Several community organizations seek to help those new to Scranton, including Catholic Social Services, which attempts to connect families with resources.
Dealing with the pandemic, especially virtual learning, has become the refugees’ greatest struggle in the U.S., Sarner said. Some refugees lost their jobs because of the pandemic, and families often suffer from food insecurity, unsure of where to turn for help. Even though the school district offers free breakfasts and lunches for children, the food is not typically what Africans would eat, Kazinga said.

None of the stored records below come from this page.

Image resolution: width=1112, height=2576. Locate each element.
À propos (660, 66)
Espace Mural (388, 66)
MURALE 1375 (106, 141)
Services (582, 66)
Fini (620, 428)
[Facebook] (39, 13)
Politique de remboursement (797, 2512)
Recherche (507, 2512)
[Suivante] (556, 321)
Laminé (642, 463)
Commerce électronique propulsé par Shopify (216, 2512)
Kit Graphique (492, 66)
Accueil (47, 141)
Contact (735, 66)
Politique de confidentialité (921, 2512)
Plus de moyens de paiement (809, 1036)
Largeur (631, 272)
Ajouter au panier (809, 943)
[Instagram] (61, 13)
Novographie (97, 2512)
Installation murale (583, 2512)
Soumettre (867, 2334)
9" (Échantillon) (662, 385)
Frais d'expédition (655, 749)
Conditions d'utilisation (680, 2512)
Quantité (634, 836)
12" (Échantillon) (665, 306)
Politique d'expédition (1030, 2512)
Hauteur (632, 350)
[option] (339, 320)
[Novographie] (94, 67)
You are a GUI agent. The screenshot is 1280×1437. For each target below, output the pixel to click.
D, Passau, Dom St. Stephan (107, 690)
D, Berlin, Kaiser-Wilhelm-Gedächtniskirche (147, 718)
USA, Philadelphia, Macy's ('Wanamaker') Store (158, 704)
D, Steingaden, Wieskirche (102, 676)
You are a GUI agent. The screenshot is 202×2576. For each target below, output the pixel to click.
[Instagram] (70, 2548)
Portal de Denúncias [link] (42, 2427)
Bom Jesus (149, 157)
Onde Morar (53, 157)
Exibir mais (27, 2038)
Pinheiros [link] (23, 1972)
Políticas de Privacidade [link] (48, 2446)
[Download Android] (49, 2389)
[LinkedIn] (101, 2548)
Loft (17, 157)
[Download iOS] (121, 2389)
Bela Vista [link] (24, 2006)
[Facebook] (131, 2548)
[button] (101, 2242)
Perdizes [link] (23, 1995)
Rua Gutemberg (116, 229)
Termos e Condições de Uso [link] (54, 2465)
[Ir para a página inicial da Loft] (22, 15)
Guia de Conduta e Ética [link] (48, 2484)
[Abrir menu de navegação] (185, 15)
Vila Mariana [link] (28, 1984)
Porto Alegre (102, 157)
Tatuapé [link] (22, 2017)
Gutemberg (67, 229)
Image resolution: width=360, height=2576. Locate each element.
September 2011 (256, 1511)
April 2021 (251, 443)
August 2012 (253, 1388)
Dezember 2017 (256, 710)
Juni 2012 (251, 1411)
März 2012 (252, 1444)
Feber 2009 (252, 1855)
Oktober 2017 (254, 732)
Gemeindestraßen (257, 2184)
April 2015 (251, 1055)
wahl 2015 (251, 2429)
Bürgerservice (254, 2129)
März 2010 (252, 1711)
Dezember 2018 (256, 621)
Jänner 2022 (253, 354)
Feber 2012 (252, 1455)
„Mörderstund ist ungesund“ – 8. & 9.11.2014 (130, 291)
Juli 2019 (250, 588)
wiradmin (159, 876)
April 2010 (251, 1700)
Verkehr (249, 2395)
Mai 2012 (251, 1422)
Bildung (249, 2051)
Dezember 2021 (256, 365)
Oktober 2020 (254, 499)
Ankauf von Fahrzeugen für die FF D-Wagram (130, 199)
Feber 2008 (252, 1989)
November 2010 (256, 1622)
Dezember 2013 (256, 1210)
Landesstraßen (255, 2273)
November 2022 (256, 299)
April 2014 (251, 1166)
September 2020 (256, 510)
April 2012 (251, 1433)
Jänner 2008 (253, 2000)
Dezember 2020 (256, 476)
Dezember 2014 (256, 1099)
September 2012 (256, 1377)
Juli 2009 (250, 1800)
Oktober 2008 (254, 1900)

A shortage of laptops for Scranton students has also created challenges. With the district’s remaining order of 8,300 laptops delayed until December, siblings must continue to share one Chromebook. Sarner said some families have five or six children and one laptop to use.
Despite the challenges now, Sarner knows the families will have the strength to persevere.
“They are happy they are able to work. They have freedom,” Sarner said. “If you ask them, you will see they’re happy, even though they are our most neglected community.”
Shabani, grateful for the chance to live in Scranton, wants to see her children grow and thrive.
“This is really hard,” she said. “The best thing for them would be to go to school.”